Delineation of the Clinical, Molecular and Cellular Aspects of Novel JAM 3 Mutations Underlying the Autosomal Recessive Hemorrhagic Destruction of the Brain, Subependymal Calcification, and Congenital Cataracts

We have recently shown that the hemorrhagic destruction of the brain, subependymal, calcification, and congenital cataracts is caused by biallelic mutations in the gene encoding junctional adhesion molecule 3 ( JAM 3) protein. Affected members from three new families underwent detailed clinical examination including imaging of the brain. Affected individuals presented with a distinctive phenotype comprising hemorrhagic destruction of the brain, subependymal calcification, and congenital cataracts. All patients had a catastrophic clinical course resulting in death. Sequencing the coding exons of JAM 3 revealed three novel homozygous mutations: c.2 T > G (p.

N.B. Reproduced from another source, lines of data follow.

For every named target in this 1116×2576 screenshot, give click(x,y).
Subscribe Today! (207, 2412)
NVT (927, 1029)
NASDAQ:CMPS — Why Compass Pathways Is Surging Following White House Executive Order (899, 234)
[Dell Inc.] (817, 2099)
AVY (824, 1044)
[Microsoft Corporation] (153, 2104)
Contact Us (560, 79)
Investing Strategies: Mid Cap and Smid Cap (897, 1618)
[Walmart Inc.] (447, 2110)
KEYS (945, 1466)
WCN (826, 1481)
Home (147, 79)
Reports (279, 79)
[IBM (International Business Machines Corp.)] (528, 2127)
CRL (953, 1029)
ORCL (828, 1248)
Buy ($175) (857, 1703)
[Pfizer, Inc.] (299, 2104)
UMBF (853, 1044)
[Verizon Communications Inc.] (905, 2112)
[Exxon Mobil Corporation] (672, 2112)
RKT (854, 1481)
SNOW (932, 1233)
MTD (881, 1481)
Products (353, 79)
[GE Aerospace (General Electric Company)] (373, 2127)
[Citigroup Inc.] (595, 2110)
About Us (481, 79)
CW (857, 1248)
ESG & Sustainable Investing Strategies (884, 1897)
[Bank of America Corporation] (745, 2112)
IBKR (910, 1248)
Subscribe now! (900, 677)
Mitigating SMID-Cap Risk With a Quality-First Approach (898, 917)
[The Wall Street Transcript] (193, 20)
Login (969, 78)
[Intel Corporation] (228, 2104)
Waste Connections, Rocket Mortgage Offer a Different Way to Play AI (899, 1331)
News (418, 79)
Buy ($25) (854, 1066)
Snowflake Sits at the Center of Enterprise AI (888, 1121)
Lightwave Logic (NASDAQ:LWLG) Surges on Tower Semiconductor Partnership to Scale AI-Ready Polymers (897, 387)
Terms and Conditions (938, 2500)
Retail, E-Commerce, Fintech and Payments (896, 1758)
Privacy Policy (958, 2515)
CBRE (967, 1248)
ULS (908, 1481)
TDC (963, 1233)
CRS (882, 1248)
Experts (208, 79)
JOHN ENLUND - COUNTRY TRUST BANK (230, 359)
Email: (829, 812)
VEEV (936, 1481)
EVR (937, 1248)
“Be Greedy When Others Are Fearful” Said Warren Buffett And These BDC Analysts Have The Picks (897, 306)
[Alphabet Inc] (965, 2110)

M 1 R ), c.346 G > A (p. E 116 K ), and c.656 G > A (p. C 219 Y ). The p. M 1 R mutation affects the start codon and therefore is predicted to impair protein synthesis. Cellular studies showed that the p. C 219 Y mutation resulted in a significant retention of the mutated protein in the endoplasmic reticulum, suggesting a trafficking defect. The p. E 116 K mutant traffics normally to the plasma membrane as the wild‐type and may have lost its function due to the lack of interaction with an interacting partner. Our data further support the importance of JAM 3 in the development and function of the vascular system and the brain.